READING TEXT:
____________

Interestingly, one [Pt2(pop)4] unit, one bridging I− ion and four o-phenylenediamine molecules as countercations exist in a unit cell. Because the charge of the chain unit (⋯[Pt2(pop)4]I⋯) is −4, o-phenylenediamine molecules should be monocation, o-(H3NC6H4NH2)+, not dication, o-(H3NC6H4NH3)2+, that we have expected. This partial deprotonation of diammonium ion has not been observed in any MMX chains synthesized so far. Although several kinds of compounds containing mono-protonated diamines as countercation have been reported [32-36], these compounds were synthesized from neutral diamines with acid. It should be noted that 1 differs from them in that it was synthesized from fully protonated diammonium, {o-(H3NC6H4NH3)}SO4, via the deprotonation. To our knowledge, only the organic-inorganic hybrid compounds, (NH3-R-NH3)(NH3-R-NH2)PbI5 (R = 5,5′-bis(ethylsulfanyl)-2,2′-bithiophene) [37], is the other example which was synthesized through similar mechanism and whose structure was well-defined by the X-ray single crystal structural analysis.

____________

SET TASK A: Rewrite the rows from the first one up to and including the line containing "Action: 300,118" as a Markdown table with the columns No. and Line, omitting blank lines. Leave the pictures out.
The MMX chain passage and the rows after it come from unrelated sources.

____________

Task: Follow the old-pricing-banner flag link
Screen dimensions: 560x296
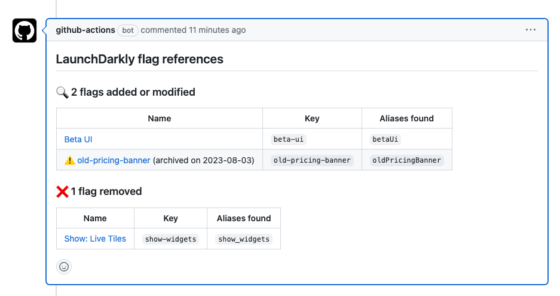Action: tap(114, 160)

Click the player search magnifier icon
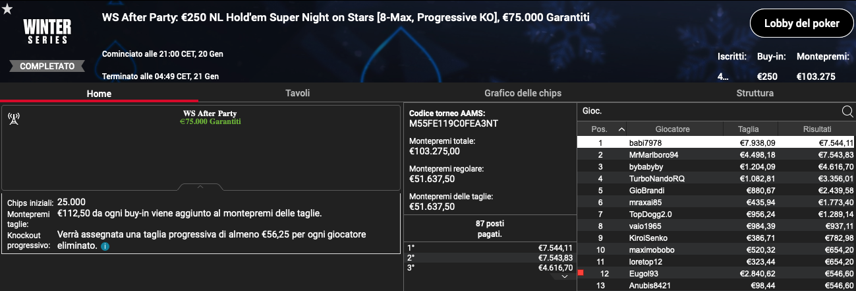pos(847,111)
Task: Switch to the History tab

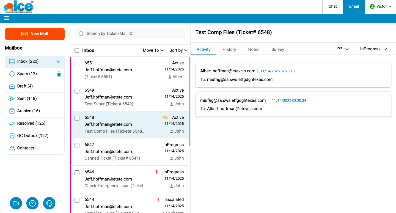Action: [229, 50]
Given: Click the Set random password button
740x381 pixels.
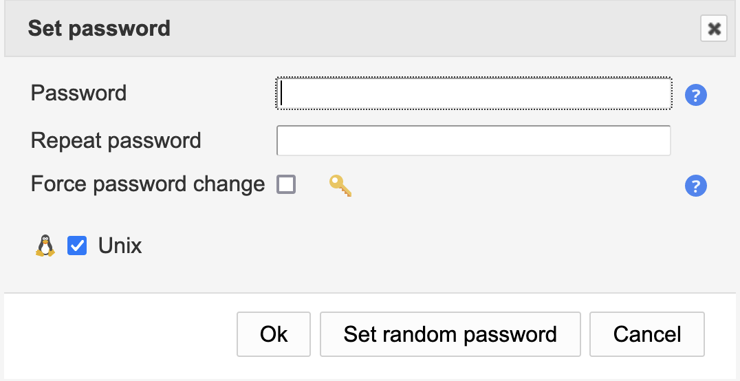Looking at the screenshot, I should click(x=450, y=334).
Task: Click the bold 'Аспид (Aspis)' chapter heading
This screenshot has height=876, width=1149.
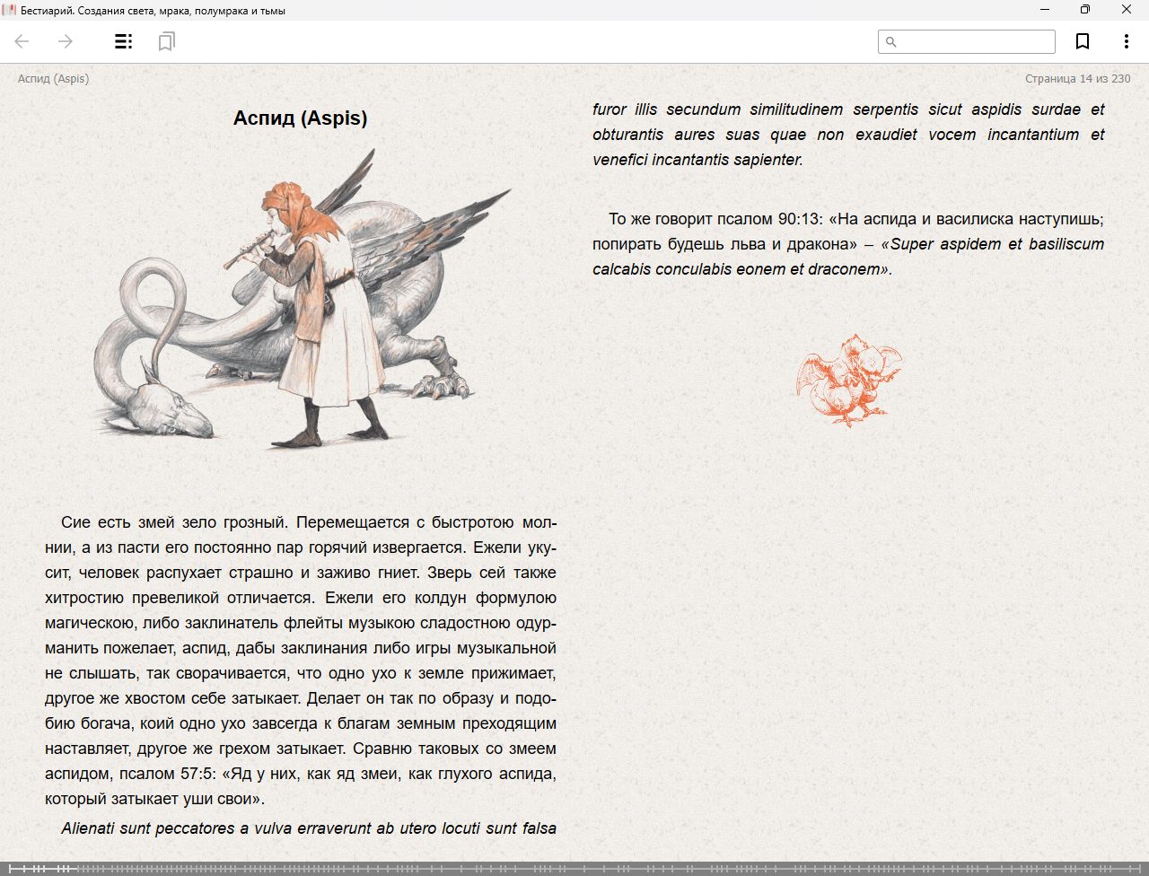Action: 300,118
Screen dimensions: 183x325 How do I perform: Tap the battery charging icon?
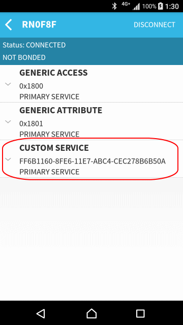click(161, 7)
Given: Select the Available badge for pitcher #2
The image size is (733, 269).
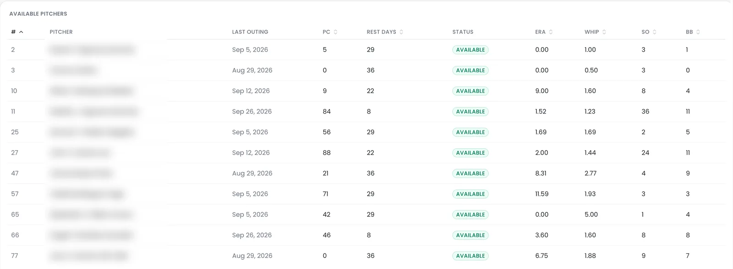Looking at the screenshot, I should [x=470, y=50].
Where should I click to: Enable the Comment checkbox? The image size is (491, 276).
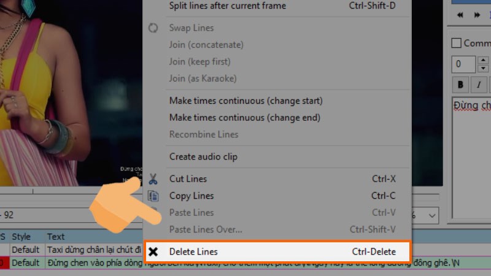[456, 43]
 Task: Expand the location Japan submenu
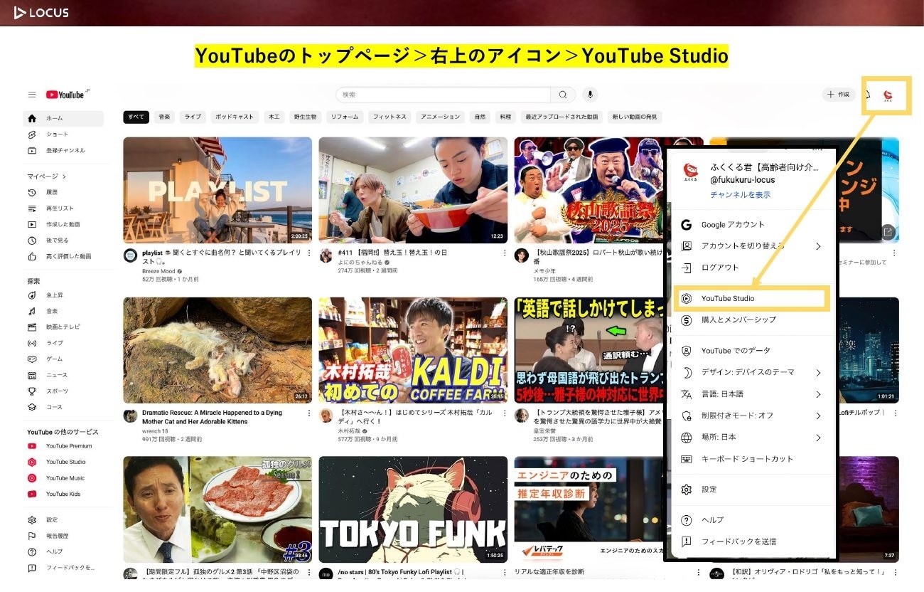point(818,438)
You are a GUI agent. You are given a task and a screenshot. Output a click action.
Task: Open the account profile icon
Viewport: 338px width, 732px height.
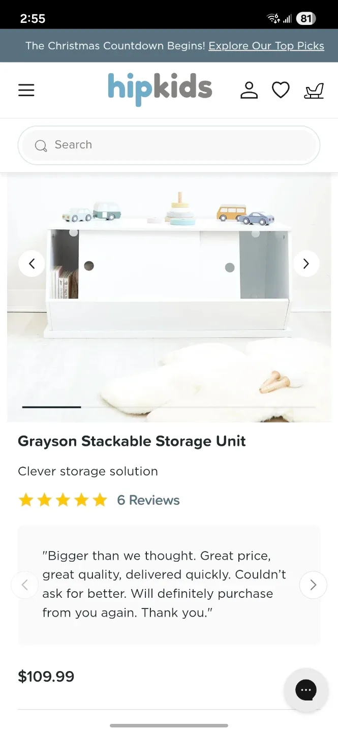point(249,90)
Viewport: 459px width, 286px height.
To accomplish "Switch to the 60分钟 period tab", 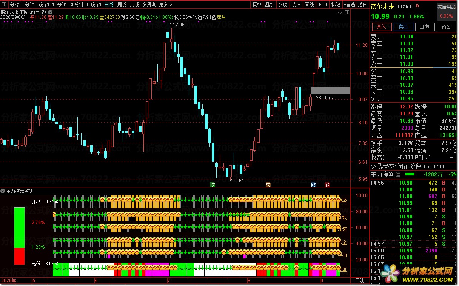I will (94, 5).
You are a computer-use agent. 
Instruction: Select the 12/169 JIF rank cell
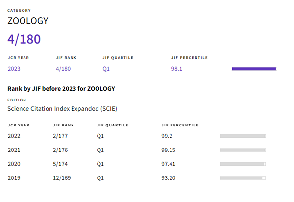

____________

SET TASK B: Extend the passage on the MMX chain compound with mono-protonated o-phenylenediamine countercations, continuing after its final sentence.

EXERCISE ANSWER A:
| No. | Line |
|---|---|
| 1 | Task: Follow the old-pricing-banner flag link |
| 2 | Screen dimensions: 560x296 |
| 3 | Action: tap(114, 160) |
| 4 | Click the player search magnifier icon |
| 5 | pos(847,111) |
| 6 | Task: Switch to the History tab |
| 7 | Action: [229, 50] |
| 8 | Given: Click the Set random password button |
| 9 | 740x381 pixels. |
| 10 | Looking at the screenshot, I should click(x=450, y=334). |
| 11 | Task: Click the bold 'Аспид (Aspis)' chapter heading |
| 12 | This screenshot has height=876, width=1149. |
| 13 | Action: 300,118 |

EXERCISE ANSWER B:
In order to reveal the detail of the partial deprotonation, we focused on the assignment of −NH2 and −NH3+ group. It has been known that the chain structure of MMX chains with pop ligands is stabilized by the hydrogen bonds between alkyl ammonium ions (RNH3+) and oxygen atoms of pop ligands (–P=O⋯H-N+-H⋯O=P–). Consequently, the nitrogen atom which is close to oxygen atoms in both [Pt2(pop)4] units belongs to −NH3+ group. As shown in Table 3, N1 and N4 are close (d(N…O) < 3.0 Å) to two or more oxygen atoms in pop ligands (O2 and O6 for N1, O3, O4 and O7 for N4). Therefore, N1 and N4 belong to −NH3+ group, and N2 and N3 belong to −NH2 group.
Symmetry transformations used to generate equivalent atoms: #1: −x, −y + 1, −z; #2: −x + 1, −y + 1, −z; #3: x, y − 1, z; #4: −x + 1, −y, −z; #5: −x + 1, −y + 1, −z + 1; #6: x, y, z + 1.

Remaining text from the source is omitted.